«Странные сближенья»
Нам придется вернуться далеко назад. Ведь это знакомство связывает много десятилетий и образует своего рода сюжет.
Впрочем, все это вы уже знаете. Когда Громозова служила в книжной лавке, с ней познакомился один покупатель. Нет, ничего личного. Интерес был скорее научный. Посетителя интересовали человеческие типы – как сами по себе, так и в разных сочетаниях.
Лет им было одинаково, но они называли друг друга по имени-отчеству. Держали дистанцию. Если Владимир Дмитриевич Бонч-Бруевич (а это был он) покидал Питер, дистанция увеличивалась и исследование продолжалось в форме переписки.
Вот какие последствия имела его фраза: «У вас есть последняя книга Горького?» и ее ответ: «Книги нет, но он сам только что заходил».
Сложно сказать, что к его опытам прибавила Громозова, но ее в нем привлекало любопытство. Не зря Бонч любил путешествовать. Однажды его занесло на другую сторону земного шара: когда духоборы переезжали в Америку, он к ним присоединился.
В его проектах была не только практическая задача, но высший смысл. Ему хотелось понять, что происходит при умножении одного на множество. Вариантов тут сколько угодно – от муравья в муравейнике до нас с вами в разного рода коллективах.
Института Бонч не окончил. Ему хотелось не только учиться, но и самому делать выводы. Ведь студенчество – это тоже сообщество. Жаль, заняться этой темой не удалось. Постоянно что-то отвлекало: сперва он распространял нелегальщину, а потом за это сидел в тюрьме.
От духоборов и студентов Владимир Дмитриевич перешел к истории партии. Все это были варианты секты. Да и методы изучения были схожи. Он начинал с «полевого исследования» – искал единомышленников, принимал решения. Когда видел, что материала хватает, писал статью или книгу.

******

ЗАДАНИЕ:
Перескажите короче абзац из отрывка о Бонч-Бруевиче, который начинается словами «Института Бонч не окончил». Главные факты нужно сохранить.

ИСХОДНЫЕ МАТЕРИАЛЫ:
******

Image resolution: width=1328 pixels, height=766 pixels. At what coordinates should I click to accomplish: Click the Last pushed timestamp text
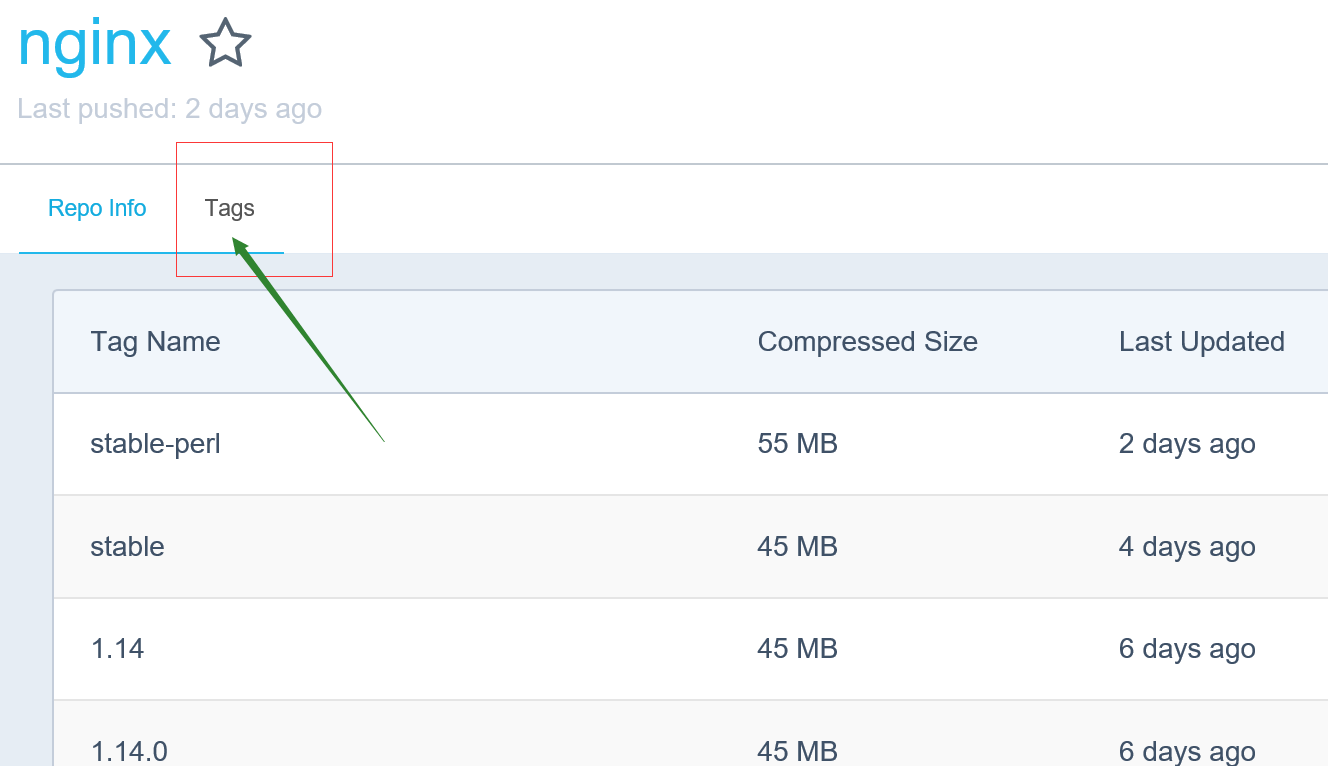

******

РЕШЕНИЕ:
Бонч не окончил институт. Ему хотелось не только учиться, но и самому делать выводы, ведь студенчество тоже сообщество. Заняться этой темой он так и не смог: сначала распространял нелегальщину, а потом за это сидел в тюрьме.